Cottontail rabbits (fig. 1) are so well known that little need be said of their habits. They breed several times each year during the warmer months, the litters averaging five or six young. The nest is usually placed in a hollow or depression of the ground, often in open fields or meadows. It is composed of dead grass and warmly lined with fur which the female pulls from her own body. The male rabbit takes no part in caring for the young, and the female weans them as soon as they are able to leave the nest. These animals breed so rapidly that in spite of many natural enemies, and of the fact that they are hunted for human food, they often become numerous enough to inflict serious losses on farmers and fruit growers in many parts of the United States (fig. 2).
Cottontail rabbits eat all sorts of herbage—leaves, stems, flowers, and seeds of herbaceous plants and grasses—and leaves, buds, bark, and fruits of woody plants or trees. They usually prefer the most succulent foods, as young shoots, tender garden vegetables, clover, alfalfa, and fallen ripe fruits; but they exhibit also a remarkable delicacy of taste in their selection of certain varieties of cultivated plants and in their neglect of others of the same species. Prof. C. V. Piper reports that in Oregon rabbits ate Arabian alfalfa down to the ground, while they did little or no damage to other varieties grown in surrounding plats. Prof. C. A. Mooers, of the Tennessee Agricultural Experiment Station, reports similar observations in regard to their taste for soy beans, stating that they greatly relish the mammoth yellow variety and that it is practically the only one that suffers from their depredations. When favorite foods are absent rabbits resort to whatever is available. It is during summer droughts or when deep snows cut off ordinary supplies that the animals attack the bark of growing trees or shrubs.

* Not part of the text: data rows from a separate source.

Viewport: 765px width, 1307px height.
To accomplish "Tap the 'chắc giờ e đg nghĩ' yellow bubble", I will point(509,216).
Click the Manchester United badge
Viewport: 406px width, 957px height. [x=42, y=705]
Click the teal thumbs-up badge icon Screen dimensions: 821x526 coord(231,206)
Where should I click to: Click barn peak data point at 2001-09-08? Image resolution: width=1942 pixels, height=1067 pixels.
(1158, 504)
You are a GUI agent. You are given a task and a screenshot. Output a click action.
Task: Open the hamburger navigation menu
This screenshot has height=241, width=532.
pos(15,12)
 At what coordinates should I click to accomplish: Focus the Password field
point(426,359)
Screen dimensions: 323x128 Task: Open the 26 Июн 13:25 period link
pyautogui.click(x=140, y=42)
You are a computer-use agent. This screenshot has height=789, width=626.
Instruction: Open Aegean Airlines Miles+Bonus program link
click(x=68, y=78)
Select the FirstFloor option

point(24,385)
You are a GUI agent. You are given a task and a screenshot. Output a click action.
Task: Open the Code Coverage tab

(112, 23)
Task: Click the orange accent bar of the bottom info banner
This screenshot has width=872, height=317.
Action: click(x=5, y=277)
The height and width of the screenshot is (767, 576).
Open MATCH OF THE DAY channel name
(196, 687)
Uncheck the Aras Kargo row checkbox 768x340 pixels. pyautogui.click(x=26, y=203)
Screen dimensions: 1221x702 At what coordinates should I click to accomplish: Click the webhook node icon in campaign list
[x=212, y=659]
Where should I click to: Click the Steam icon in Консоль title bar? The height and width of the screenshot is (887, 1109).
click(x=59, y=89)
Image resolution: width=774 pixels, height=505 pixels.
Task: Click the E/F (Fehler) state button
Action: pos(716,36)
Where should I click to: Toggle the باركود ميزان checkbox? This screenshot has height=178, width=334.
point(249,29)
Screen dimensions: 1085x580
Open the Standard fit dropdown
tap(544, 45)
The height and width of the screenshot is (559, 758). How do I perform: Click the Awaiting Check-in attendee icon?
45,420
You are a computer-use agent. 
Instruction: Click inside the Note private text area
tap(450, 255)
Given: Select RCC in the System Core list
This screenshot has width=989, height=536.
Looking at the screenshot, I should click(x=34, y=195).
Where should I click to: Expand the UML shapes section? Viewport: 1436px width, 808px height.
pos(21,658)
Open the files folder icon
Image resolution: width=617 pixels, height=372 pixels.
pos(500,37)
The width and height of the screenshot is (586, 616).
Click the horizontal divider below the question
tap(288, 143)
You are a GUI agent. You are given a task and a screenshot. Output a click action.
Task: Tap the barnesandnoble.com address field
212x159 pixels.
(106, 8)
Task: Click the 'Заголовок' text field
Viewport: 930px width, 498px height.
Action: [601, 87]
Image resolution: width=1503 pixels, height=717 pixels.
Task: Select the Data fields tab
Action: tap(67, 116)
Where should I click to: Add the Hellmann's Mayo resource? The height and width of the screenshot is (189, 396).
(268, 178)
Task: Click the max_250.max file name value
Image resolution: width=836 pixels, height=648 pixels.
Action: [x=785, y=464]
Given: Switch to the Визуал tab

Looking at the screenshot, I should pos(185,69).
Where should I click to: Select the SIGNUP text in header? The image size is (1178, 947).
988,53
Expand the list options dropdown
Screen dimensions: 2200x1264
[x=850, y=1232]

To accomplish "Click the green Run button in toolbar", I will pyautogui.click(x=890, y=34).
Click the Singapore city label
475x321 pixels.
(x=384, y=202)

Fig. 1.—Cottontail rabbit in its "form."
PROTECTION OF RABBITS.
Cottontail rabbits are valuable for food and afford excellent sport for gunners. In many States, especially east of the Mississippi River, they are protected as game. In fruit-growing and truck-farming districts farmers regard them with disfavor, and there is considerable rivalry between sportsmen and farmers to have their opposing views reflected in game laws. The interests of the two classes do not seriously differ, however, for when rabbits are closely hunted losses from their depredations are usually reduced to a minimum. Still there is danger that in years favorable for their increase the animals may inflict serious injury to trees during severe winters.
Rabbits are protected (1915) by close seasons in States and Provinces as shown in Table I. Twenty-eight States, Alaska, and the Canadian Provinces not mentioned in the table do not protect rabbits of any kind. In the District of Columbia all shooting is prohibited except on certain river marshes. In Kentucky rabbits may be taken with dog, trap, or snare at any time, and the close season for shooting is evidently solely for the purpose of keeping gunners out of fields and woods during the two months immediately preceding the open season for quails. In Wisconsin 46 counties, mostly in the southern half of the State, have no close season for rabbits. In California only cottontails, or bush rabbits, are protected.